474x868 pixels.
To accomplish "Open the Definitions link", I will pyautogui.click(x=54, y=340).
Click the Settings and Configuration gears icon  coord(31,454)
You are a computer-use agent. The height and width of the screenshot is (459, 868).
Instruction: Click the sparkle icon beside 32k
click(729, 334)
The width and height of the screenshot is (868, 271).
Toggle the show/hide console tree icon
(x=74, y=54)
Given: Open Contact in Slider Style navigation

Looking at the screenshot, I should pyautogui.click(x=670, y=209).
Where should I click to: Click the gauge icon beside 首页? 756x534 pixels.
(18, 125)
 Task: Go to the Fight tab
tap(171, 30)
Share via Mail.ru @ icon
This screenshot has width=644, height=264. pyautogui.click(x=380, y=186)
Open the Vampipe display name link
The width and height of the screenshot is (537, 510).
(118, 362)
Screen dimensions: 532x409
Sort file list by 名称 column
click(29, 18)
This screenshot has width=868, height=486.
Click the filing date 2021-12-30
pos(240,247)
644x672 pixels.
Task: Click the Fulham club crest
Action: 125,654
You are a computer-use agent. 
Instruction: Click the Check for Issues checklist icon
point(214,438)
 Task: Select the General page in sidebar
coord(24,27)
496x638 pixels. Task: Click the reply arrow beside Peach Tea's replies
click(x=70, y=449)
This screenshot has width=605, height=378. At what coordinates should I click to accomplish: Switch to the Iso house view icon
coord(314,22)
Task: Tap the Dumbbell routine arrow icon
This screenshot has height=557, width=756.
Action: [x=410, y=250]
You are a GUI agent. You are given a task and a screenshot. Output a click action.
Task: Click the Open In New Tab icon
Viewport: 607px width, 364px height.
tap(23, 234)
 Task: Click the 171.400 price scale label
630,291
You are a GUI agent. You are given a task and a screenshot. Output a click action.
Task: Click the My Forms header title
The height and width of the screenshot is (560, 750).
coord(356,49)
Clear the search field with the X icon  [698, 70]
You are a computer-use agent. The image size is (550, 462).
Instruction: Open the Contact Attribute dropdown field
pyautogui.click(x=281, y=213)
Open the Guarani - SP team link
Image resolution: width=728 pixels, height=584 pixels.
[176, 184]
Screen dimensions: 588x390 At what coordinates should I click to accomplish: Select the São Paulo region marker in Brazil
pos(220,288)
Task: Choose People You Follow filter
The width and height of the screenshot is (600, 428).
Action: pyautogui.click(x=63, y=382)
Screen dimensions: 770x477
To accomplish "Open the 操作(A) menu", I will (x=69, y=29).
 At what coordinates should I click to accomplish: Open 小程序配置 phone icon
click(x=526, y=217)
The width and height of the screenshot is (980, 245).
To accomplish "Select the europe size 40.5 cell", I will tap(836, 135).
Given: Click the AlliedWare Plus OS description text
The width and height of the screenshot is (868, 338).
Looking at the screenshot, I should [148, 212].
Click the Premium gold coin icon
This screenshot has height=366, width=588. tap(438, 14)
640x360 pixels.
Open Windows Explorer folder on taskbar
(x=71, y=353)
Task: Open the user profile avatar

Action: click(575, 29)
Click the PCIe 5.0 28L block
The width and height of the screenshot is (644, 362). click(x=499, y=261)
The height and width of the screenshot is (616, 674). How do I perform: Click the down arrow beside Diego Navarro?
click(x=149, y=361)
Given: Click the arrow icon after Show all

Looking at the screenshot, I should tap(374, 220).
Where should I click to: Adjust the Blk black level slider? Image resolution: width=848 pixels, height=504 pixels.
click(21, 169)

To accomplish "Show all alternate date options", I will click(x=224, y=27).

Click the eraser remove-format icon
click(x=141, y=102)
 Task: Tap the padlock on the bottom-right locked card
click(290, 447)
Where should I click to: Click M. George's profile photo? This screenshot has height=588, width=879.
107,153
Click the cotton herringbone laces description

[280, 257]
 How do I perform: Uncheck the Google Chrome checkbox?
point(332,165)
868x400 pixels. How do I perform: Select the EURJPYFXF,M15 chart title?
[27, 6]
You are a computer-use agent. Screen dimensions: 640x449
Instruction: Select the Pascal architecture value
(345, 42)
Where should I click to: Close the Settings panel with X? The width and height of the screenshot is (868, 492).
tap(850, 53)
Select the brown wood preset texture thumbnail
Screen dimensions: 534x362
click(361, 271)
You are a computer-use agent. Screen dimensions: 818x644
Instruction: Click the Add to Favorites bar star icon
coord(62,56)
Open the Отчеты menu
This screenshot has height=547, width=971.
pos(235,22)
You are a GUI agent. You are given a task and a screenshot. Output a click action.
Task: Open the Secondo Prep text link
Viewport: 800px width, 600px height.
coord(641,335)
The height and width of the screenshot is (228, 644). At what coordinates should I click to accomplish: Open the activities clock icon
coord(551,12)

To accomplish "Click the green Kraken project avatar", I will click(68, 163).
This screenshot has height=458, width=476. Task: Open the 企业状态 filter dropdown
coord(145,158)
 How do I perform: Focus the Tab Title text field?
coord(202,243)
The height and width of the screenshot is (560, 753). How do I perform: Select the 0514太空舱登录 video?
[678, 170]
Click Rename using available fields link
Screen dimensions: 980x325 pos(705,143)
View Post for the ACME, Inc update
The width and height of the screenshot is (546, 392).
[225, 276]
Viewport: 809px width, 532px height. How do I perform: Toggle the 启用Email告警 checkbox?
....
Problem to work on:
Nothing should be dropped: transcribe all the material exactly.

Response for this exercise:
474x868 pixels.
To accomplish "Open the Definitions link", I will pyautogui.click(x=54, y=340).
Click the Settings and Configuration gears icon  coord(31,454)
You are a computer-use agent. The height and width of the screenshot is (459, 868).
Instruction: Click the sparkle icon beside 32k
click(729, 334)
The width and height of the screenshot is (868, 271).
Toggle the show/hide console tree icon
(x=74, y=54)
Given: Open Contact in Slider Style navigation

Looking at the screenshot, I should pyautogui.click(x=670, y=209).
Where should I click to: Click the gauge icon beside 首页? 756x534 pixels.
(18, 125)
 Task: Go to the Fight tab
tap(171, 30)
Share via Mail.ru @ icon
This screenshot has width=644, height=264. pyautogui.click(x=380, y=186)
Open the Vampipe display name link
The width and height of the screenshot is (537, 510).
(118, 362)
Screen dimensions: 532x409
Sort file list by 名称 column
click(29, 18)
This screenshot has width=868, height=486.
Click the filing date 2021-12-30
pos(240,247)
644x672 pixels.
Task: Click the Fulham club crest
Action: 125,654
You are a computer-use agent. 
Instruction: Click the Check for Issues checklist icon
point(214,438)
 Task: Select the General page in sidebar
coord(24,27)
496x638 pixels. Task: Click the reply arrow beside Peach Tea's replies
click(x=70, y=449)
This screenshot has width=605, height=378. At what coordinates should I click to accomplish: Switch to the Iso house view icon
coord(314,22)
Task: Tap the Dumbbell routine arrow icon
This screenshot has height=557, width=756.
Action: [x=410, y=250]
You are a GUI agent. You are given a task and a screenshot. Output a click action.
Task: Click the Open In New Tab icon
Viewport: 607px width, 364px height.
tap(23, 234)
 Task: Click the 171.400 price scale label
630,291
You are a GUI agent. You are given a task and a screenshot. Output a click action.
Task: Click the My Forms header title
The height and width of the screenshot is (560, 750).
coord(356,49)
Clear the search field with the X icon  [698, 70]
You are a computer-use agent. The image size is (550, 462).
Instruction: Open the Contact Attribute dropdown field
pyautogui.click(x=281, y=213)
Open the Guarani - SP team link
Image resolution: width=728 pixels, height=584 pixels.
[176, 184]
Screen dimensions: 588x390 At what coordinates should I click to accomplish: Select the São Paulo region marker in Brazil
pos(220,288)
Task: Choose People You Follow filter
The width and height of the screenshot is (600, 428).
Action: pyautogui.click(x=63, y=382)
Screen dimensions: 770x477
To accomplish "Open the 操作(A) menu", I will (x=69, y=29).
 At what coordinates should I click to accomplish: Open 小程序配置 phone icon
click(x=526, y=217)
The width and height of the screenshot is (980, 245).
To accomplish "Select the europe size 40.5 cell", I will tap(836, 135).
Given: Click the AlliedWare Plus OS description text
The width and height of the screenshot is (868, 338).
Looking at the screenshot, I should [148, 212].
Click the Premium gold coin icon
This screenshot has height=366, width=588. tap(438, 14)
640x360 pixels.
Open Windows Explorer folder on taskbar
(x=71, y=353)
Task: Open the user profile avatar

Action: click(575, 29)
Click the PCIe 5.0 28L block
The width and height of the screenshot is (644, 362). click(x=499, y=261)
The height and width of the screenshot is (616, 674). How do I perform: Click the down arrow beside Diego Navarro?
click(x=149, y=361)
Given: Click the arrow icon after Show all

Looking at the screenshot, I should tap(374, 220).
Where should I click to: Adjust the Blk black level slider? Image resolution: width=848 pixels, height=504 pixels.
click(21, 169)

To accomplish "Show all alternate date options", I will click(x=224, y=27).

Click the eraser remove-format icon
click(x=141, y=102)
 Task: Tap the padlock on the bottom-right locked card
click(290, 447)
Where should I click to: Click M. George's profile photo? This screenshot has height=588, width=879.
107,153
Click the cotton herringbone laces description

[280, 257]
 How do I perform: Uncheck the Google Chrome checkbox?
point(332,165)
868x400 pixels. How do I perform: Select the EURJPYFXF,M15 chart title?
[27, 6]
You are a computer-use agent. Screen dimensions: 640x449
Instruction: Select the Pascal architecture value
(345, 42)
Where should I click to: Close the Settings panel with X? The width and height of the screenshot is (868, 492).
tap(850, 53)
Select the brown wood preset texture thumbnail
Screen dimensions: 534x362
click(361, 271)
You are a computer-use agent. Screen dimensions: 818x644
Instruction: Click the Add to Favorites bar star icon
coord(62,56)
Open the Отчеты menu
This screenshot has height=547, width=971.
pos(235,22)
You are a GUI agent. You are given a task and a screenshot. Output a click action.
Task: Open the Secondo Prep text link
Viewport: 800px width, 600px height.
coord(641,335)
The height and width of the screenshot is (228, 644). At what coordinates should I click to accomplish: Open the activities clock icon
coord(551,12)

To accomplish "Click the green Kraken project avatar", I will click(68, 163).
This screenshot has height=458, width=476. Task: Open the 企业状态 filter dropdown
coord(145,158)
 How do I perform: Focus the Tab Title text field?
coord(202,243)
The height and width of the screenshot is (560, 753). How do I perform: Select the 0514太空舱登录 video?
[678, 170]
Click Rename using available fields link
Screen dimensions: 980x325 pos(705,143)
View Post for the ACME, Inc update
The width and height of the screenshot is (546, 392).
[225, 276]
Viewport: 809px width, 532px height. How do I perform: Toggle the 启用Email告警 checkbox?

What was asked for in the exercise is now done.